SUPPLIED PASSAGE
----------------------------------------
Washington runs historically abnormal deficits

Two data points that indicate diverging fortunes:

  • The state of Georgia announced this month that it had almost $18.5 billion of excess cash when fiscal 2023 ended June 30 – including a whopping $10.7 billion in “unreserved, undesignated” surplus beyond the state’s official reserve accounts.
  • Conversely, the federal government closed its 2023 budget Sept. 30 with an annual deficit of some $2 trillion. Adjusted for inflation, that’s higher than any year during World War II, the Vietnam war, the 1980s defense buildup or the Great Recession.

In fact, 2023 was the third straight fiscal year that Washington has run historically abnormal deficits while Georgia and most other states ran historically abnormal surpluses.

One might chalk up this vast gulf to simple competence, and it’d be hard to argue. But there’s another, more boring explanation: State governments have to balance their budgets; the feds do not.

And make no mistake: The federal problem is a spending problem.

Another way to measure federal finances is as a share of gross domestic product, or GDP. That puts these figures in the context of the size of the economy, which can be a better comparison than adjusting for inflation.

While final 2023 figures for revenues, spending and GDP are still being tabulated, 2022 tells the story.

That year, federal revenues represented 19.6% of U.S. GDP. How does that compare to the past? Since World War II ended, only once (2000) has the revenue-to-GDP ratio been larger. 

That means revenues were smaller, as a share of the economy, in three of the last four years when the federal government took in more revenue than it spent (1998-2001). The same was true in the eight other postwar years with federal surpluses.

However, federal spending in 2022 took up just over a quarter of GDP. It was the 15th straight year when Washington’s spending surpassed 20% of GDP – even though its revenues haven’t done that since 1944, at the height of the war effort.

Once more: Washington doesn’t have a revenue problem. It has a spending problem.

Another comparison with state finances adds further perspective.

Georgia’s state GDP in 2022 was almost $767.4 billion. If the state ran a deficit that year equal to the federal deficit of 5.5% of GDP, the shortfall would have exceeded $42 billion.

Total state spending that fiscal year? Just $29 billion.
----------------------------------------
DATASET EXTRACT
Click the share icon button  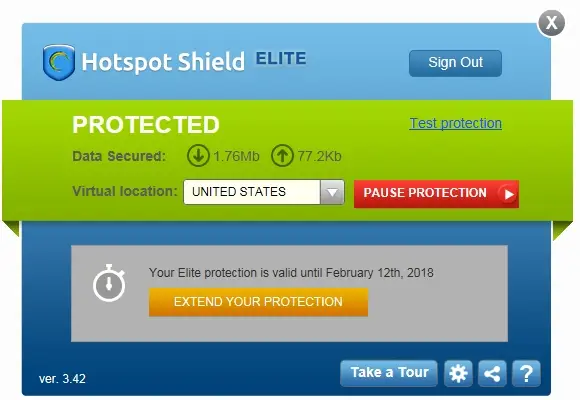click(x=492, y=373)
----------------------------------------
PROBLEMS TO WORK ON
1. In the passage on federal deficits and state budgets, what share of U.S. GDP did federal revenues represent in 2022?
2. Extend the passage on federal deficits and state budgets past its last sentence.
The material placed after the passage on federal deficits and state budgets is separate from that passage.

ANSWERS PER TASK
1. Federal revenues represented 19.6% of U.S. GDP in 2022.

2.
On the other hand, if Washington had run a surplus equal to Georgia’s as a share of GDP, it would have been about $163 billion to the good.

Instead, the federal government is careening along what the nonpartisan Tax Foundation brands “a perilous course”:

“Annual deficits are headed towards $3 trillion over the next few years and interest expense is set to consume a growing share of the federal budget. Already this fiscal year, interest expense reached 16% of all revenue collected, the highest level since 1996. The bond market is signaling that interest expense could go much higher, leading to an unprecedented cost of servicing the debt.”

Think of it this way. Every time you hear about a federal program created since we began running these huge annual deficits – Medicaid expansion, for example – remember that the cost of that program is entirely borrowed. Not only that, but the true cost of the program ought to include the aforementioned interest cost, year after year, because such unfunded expansions of spending keep the budget out of balance and drive up debt-servicing expenses.

All of this has real-world consequences. Here’s just one of them: At an increasingly dangerous moment in the world, Washington may well be handcuffed in what it can spend to aid allies or defend ourselves. 

Despite the background noise in the circus show that is the U.S. House of Representatives these days, our federal elected officials are not seriously working on this problem. Maybe it’s time to replace them with some state-government veterans who know how to make the numbers add up.